Integrity? Tang camp just doesn't get it
Many tycoon supporters of Henry Tang Ying-yen are sticking with their scandal-plagued candidate to be the next chief executive. They fail to see what all the fuss is about. It's an open secret that many rich men in Hong Kong keep mistresses and have children with them. Not a few have large illegal structures or have annexed public space for private roads leading to their palatial homes.
But it's not just the upper crust that does these things, Tang's friends rationalise - everyone does it in Hong Kong. Cross-border workers keep mainland mistresses. Middle-class neighbourhoods are full of unauthorised structures. Given this, you can begin to see why Tang's backers are sticking to their guns. This is despite widespread outrage that they are ignoring public preferences as their candidate's popularity plummets.
Tang and his diehard supporters - who include many of the city's leading tycoons - just don't get it. Their public standing has diminished. Former monetary chief Joseph Yam Chi-kwong, for example, said Tang had learned a lesson. Cheung Kong Holdings vice-chairman Victor Li Tzar-kuoi said recent events did not change his view.

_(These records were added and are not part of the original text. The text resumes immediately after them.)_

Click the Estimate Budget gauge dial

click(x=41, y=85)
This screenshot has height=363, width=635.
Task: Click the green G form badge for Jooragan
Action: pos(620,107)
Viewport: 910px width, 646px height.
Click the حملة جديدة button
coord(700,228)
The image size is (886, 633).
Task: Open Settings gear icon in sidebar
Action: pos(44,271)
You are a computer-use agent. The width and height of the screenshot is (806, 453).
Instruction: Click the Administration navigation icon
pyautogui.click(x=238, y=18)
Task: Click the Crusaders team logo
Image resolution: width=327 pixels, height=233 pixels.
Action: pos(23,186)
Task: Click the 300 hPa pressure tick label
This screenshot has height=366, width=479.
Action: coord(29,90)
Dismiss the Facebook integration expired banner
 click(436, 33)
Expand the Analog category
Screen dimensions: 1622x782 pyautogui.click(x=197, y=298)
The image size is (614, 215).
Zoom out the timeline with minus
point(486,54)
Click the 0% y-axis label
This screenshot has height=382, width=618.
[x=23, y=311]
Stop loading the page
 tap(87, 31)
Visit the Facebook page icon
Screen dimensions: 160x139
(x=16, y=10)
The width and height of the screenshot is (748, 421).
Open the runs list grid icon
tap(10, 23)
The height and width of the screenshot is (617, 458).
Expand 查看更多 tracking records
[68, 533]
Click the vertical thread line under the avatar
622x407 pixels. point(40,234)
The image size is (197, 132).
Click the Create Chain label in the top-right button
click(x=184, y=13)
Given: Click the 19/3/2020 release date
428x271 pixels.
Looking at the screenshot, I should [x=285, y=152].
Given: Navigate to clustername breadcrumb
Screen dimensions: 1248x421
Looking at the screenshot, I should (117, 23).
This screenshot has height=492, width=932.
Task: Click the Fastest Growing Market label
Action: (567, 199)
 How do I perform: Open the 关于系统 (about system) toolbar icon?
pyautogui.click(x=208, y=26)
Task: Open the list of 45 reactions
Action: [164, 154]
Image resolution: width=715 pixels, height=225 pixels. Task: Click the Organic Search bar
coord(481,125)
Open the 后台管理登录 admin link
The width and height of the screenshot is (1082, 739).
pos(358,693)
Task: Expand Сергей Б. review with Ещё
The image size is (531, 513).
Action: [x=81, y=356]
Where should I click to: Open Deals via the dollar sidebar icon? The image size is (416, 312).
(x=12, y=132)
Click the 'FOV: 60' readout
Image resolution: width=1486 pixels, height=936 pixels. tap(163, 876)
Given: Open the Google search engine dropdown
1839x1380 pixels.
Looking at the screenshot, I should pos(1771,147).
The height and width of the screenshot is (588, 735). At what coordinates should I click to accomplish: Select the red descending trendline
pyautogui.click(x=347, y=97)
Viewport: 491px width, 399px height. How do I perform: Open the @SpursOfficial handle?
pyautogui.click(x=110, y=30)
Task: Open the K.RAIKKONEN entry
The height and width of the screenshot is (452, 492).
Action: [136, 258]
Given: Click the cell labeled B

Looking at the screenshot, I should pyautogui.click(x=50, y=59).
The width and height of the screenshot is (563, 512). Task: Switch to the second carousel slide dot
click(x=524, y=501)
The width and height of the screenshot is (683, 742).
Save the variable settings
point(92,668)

It's true that everyone makes mistakes, but it's how you own up that distinguishes an honest person from a dishonest one. Tang has paraded his wife twice now to clean up his mess - first for his infidelity and most recently to take the blame for building an illegal basement in her Kowloon Tong house. He should have confessed the basement problem and rectified it when Chief Executive Donald Tsang Yam-kuen - after admitting to an illegal structure in a Mid-Levels flat he owns - told ministers to check their own properties and clean up any illegal units. Tang did nothing and then obfuscated, as he still does with his extramarital affair(s), including an allegation of a child born out of wedlock. How can anyone lead Hong Kong without trust or credibility?